Interestingly in view of the support the Fed has been providing to US financial markets and an extended range of financial groups in the past few months, the study suggests a distinction be made between the Fed's lender-of-last resort discount window to help banks meet short-term funding needs and market stability lending to help stave off severe funding shortages and panics.

Bloomberg said that market stability concept could see federally chartered insurance companies (as opposed to state-registered insurers and financial institutions, such as banks and credit unions) and financial institutions helped by the Fed's support.

Last week Japanese exports in February jumped by more than 8%, while imports were up 10%; later today the Bank of Japan releases its latest take on Japanese business confidence called the Tankan survey.

It will show that Japanese businesses are gloomy: which is an odd take given the booming export push, especially into Asia, Europe and major emerging markets like Brazil, China, Russia and India.

The things that will be making them gloomy will be weak consumption domestically (tough for retailers, wholesales and consumer products companies), the rising value of the yen and surging inflation, especially for oil and food products.

Figures out on Friday showed that Japan's consumer prices rose at the fastest pace in a decade last month, thanks to companies passing on higher oil and food costs.

Core consumer prices which exclude fruit, fish and vegetables, climbed 1% in the month, compared to a year earlier, and compared with a 0.8% rise in January.

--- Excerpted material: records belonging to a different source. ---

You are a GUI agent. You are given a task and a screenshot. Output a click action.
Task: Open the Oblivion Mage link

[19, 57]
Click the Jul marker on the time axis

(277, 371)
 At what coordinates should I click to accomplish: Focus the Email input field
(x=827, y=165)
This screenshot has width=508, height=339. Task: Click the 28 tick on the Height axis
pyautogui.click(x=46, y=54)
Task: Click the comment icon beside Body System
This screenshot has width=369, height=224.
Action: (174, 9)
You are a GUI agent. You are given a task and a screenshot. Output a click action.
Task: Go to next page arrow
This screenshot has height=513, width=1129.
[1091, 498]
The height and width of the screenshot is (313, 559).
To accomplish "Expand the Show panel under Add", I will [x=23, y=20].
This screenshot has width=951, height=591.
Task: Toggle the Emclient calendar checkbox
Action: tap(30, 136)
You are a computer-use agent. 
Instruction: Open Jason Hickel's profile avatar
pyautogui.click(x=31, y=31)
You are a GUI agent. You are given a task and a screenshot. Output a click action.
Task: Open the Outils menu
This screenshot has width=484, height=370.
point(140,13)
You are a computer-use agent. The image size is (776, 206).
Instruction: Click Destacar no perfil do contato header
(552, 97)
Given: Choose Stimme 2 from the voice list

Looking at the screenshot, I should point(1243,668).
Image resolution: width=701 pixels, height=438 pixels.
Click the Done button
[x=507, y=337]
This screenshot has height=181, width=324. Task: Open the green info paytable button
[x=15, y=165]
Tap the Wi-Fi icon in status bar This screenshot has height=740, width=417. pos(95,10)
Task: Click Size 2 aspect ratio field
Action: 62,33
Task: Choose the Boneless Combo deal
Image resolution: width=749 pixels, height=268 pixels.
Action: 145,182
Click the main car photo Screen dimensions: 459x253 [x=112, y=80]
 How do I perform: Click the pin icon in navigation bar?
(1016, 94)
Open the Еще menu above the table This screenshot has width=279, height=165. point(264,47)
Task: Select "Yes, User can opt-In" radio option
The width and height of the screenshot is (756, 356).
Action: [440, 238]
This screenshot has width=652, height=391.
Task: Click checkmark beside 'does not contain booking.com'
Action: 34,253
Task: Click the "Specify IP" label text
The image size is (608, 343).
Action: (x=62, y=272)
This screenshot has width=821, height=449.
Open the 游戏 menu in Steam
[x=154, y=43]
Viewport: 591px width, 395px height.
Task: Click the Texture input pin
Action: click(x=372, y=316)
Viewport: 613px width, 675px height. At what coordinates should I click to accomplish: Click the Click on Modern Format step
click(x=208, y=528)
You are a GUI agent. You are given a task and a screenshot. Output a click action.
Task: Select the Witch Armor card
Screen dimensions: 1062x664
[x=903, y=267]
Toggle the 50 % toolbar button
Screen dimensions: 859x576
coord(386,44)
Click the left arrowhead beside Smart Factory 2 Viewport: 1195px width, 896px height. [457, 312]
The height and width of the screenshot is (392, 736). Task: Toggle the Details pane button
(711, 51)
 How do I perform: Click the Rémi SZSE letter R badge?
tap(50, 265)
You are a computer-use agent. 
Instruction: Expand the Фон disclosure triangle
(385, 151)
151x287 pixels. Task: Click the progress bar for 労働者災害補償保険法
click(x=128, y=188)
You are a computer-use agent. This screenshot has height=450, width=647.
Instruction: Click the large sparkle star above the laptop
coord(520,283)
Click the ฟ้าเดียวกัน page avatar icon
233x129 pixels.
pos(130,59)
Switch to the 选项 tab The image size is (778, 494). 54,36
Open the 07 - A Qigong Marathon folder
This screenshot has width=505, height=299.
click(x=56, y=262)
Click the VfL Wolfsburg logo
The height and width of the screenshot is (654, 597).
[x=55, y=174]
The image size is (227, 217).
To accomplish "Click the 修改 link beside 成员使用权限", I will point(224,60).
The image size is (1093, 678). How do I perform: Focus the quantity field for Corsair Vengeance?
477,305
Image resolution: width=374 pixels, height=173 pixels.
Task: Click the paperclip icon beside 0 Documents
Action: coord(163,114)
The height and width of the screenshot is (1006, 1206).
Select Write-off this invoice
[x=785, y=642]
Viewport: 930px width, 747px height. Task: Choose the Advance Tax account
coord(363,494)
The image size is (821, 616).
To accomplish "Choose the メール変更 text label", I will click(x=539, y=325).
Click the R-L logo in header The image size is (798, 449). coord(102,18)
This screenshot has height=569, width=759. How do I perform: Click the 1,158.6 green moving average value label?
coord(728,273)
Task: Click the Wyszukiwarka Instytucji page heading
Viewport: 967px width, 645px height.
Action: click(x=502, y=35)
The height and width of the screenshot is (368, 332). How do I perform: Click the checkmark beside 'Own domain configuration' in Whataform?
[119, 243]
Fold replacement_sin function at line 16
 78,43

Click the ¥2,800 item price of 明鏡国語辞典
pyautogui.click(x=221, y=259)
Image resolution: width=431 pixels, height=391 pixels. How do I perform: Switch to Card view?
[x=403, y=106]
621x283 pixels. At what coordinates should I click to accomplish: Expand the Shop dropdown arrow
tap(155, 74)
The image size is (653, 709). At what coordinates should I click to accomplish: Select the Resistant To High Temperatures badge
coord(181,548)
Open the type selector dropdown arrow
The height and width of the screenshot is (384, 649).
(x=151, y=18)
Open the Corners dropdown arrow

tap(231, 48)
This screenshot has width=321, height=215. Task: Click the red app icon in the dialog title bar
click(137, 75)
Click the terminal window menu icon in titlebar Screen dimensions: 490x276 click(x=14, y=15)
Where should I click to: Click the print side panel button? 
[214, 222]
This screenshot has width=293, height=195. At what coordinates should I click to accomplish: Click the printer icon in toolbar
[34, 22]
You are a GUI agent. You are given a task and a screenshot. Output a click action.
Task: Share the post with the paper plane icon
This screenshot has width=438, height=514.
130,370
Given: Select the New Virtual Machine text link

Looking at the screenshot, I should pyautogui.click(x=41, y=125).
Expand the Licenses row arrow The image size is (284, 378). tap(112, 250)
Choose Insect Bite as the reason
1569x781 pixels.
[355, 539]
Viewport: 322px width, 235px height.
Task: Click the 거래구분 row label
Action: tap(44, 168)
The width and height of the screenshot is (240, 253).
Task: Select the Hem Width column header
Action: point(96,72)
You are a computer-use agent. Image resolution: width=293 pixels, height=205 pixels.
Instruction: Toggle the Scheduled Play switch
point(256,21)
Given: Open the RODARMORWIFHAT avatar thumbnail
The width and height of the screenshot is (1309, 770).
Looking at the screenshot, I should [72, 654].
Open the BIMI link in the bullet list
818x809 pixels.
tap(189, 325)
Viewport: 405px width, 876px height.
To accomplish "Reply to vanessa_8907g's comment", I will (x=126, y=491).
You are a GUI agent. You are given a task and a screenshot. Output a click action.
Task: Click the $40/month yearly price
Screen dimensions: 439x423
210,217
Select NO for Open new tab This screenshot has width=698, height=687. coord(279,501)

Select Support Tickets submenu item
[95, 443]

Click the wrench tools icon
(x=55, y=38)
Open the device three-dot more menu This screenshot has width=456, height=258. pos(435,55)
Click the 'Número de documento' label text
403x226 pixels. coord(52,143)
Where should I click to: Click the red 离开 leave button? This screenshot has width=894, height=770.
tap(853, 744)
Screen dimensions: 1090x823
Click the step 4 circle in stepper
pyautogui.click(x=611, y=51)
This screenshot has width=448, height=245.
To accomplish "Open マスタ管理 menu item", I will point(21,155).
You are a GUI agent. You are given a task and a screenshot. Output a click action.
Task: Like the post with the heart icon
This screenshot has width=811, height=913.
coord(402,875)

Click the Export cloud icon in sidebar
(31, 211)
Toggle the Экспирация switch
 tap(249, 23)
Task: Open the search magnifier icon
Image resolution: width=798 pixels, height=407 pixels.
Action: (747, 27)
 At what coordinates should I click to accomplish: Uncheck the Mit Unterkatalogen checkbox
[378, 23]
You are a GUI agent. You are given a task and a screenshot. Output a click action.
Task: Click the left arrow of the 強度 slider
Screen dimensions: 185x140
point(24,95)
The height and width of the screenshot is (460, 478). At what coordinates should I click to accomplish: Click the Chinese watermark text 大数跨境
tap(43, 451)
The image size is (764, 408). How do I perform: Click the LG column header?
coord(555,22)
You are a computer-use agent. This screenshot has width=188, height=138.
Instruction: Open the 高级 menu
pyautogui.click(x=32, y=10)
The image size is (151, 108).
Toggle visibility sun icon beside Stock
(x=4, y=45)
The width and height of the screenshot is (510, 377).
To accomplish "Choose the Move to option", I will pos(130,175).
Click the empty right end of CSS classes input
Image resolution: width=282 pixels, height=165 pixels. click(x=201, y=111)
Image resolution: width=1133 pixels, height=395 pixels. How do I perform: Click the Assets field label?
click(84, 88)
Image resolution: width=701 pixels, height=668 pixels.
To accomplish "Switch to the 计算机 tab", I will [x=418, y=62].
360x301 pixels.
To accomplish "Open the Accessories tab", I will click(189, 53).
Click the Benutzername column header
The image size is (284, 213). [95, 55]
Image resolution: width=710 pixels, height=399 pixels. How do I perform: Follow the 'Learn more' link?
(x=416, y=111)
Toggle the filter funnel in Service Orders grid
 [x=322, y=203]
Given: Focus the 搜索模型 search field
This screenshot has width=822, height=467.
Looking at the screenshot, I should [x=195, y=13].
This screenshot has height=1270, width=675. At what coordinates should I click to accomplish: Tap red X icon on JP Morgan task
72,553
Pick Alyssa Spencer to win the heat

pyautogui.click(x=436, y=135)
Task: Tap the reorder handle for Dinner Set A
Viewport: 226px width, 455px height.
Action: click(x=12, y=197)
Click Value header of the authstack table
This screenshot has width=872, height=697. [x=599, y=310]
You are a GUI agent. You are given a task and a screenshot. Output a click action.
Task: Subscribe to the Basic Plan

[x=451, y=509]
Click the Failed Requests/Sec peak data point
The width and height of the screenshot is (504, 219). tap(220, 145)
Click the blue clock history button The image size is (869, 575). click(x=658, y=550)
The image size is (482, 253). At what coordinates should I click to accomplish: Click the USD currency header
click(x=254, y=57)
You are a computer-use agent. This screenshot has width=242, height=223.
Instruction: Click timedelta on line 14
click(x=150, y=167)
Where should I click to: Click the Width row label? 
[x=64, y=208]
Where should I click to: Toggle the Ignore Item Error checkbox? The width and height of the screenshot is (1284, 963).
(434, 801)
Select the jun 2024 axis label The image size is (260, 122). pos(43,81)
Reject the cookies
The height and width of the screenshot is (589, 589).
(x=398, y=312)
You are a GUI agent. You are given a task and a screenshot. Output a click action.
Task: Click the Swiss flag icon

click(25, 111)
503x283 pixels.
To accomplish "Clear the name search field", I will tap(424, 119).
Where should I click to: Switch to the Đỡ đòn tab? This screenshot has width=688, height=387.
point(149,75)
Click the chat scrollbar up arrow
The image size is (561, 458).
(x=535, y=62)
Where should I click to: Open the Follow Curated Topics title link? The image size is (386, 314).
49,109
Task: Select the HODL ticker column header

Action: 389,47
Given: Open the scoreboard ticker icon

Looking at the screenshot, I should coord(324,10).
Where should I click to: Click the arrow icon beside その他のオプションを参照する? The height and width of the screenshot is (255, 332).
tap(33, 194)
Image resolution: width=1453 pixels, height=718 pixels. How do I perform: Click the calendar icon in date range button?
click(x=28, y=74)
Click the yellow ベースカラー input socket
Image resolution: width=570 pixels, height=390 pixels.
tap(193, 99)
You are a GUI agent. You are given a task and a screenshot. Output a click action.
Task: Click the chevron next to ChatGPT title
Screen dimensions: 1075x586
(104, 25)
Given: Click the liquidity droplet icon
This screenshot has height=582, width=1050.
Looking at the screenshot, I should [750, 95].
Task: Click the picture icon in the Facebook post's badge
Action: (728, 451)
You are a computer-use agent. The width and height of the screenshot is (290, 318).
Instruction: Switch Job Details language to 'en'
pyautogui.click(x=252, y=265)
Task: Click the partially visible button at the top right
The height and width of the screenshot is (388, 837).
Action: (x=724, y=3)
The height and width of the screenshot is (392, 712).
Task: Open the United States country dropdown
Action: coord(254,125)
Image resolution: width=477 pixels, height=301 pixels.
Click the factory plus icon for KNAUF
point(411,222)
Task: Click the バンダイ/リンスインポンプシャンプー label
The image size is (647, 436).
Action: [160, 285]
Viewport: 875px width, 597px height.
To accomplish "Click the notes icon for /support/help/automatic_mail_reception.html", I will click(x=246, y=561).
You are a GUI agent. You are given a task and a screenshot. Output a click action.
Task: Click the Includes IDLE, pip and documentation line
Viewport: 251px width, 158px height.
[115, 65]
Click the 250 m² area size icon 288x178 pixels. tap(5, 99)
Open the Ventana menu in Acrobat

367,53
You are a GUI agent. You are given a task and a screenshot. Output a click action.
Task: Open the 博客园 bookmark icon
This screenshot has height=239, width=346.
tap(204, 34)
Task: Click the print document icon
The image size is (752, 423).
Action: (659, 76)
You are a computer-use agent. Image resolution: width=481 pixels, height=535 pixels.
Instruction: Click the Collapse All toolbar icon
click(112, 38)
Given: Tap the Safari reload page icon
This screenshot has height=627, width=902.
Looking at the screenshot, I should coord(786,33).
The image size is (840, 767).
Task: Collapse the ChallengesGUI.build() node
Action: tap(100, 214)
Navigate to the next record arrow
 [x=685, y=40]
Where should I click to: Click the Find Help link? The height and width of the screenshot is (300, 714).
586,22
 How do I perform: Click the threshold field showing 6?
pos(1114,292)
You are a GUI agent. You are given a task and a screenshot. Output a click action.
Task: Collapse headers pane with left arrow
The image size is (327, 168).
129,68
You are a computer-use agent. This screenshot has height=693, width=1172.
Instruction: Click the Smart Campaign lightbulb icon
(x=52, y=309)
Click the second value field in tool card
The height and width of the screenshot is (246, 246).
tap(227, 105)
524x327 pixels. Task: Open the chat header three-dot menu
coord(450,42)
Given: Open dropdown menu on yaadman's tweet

The gloomy tone to business thinking is bringing pressure for an interest rate cut, but the inflation figures will end that.

Another report on Friday showed that Japan's unemployment rate unexpectedly rose to 3.9% last month, the ratio of available jobs to applicants fell to a two year low and household spending was unchanged.

The latter was the surprise as economists had been tipping a 2.4% rise. Core prices started rising in October after declining for eight months. Some economists claim inflation may ease later this year as oil and commodities costs slow down and consumer demand fails to pick up.

Economists said that excluding energy as well as food, Japan's inflation fell 0.1% in February. Bloomberg said that by that measure, prices have failed to rise for more than nine years. (That's sort of similar to our measure of core inflation and that of the Fed in the US). That's price deflation. No wonder workers' wages are falling, spending power is falling and consumption is lacklustre.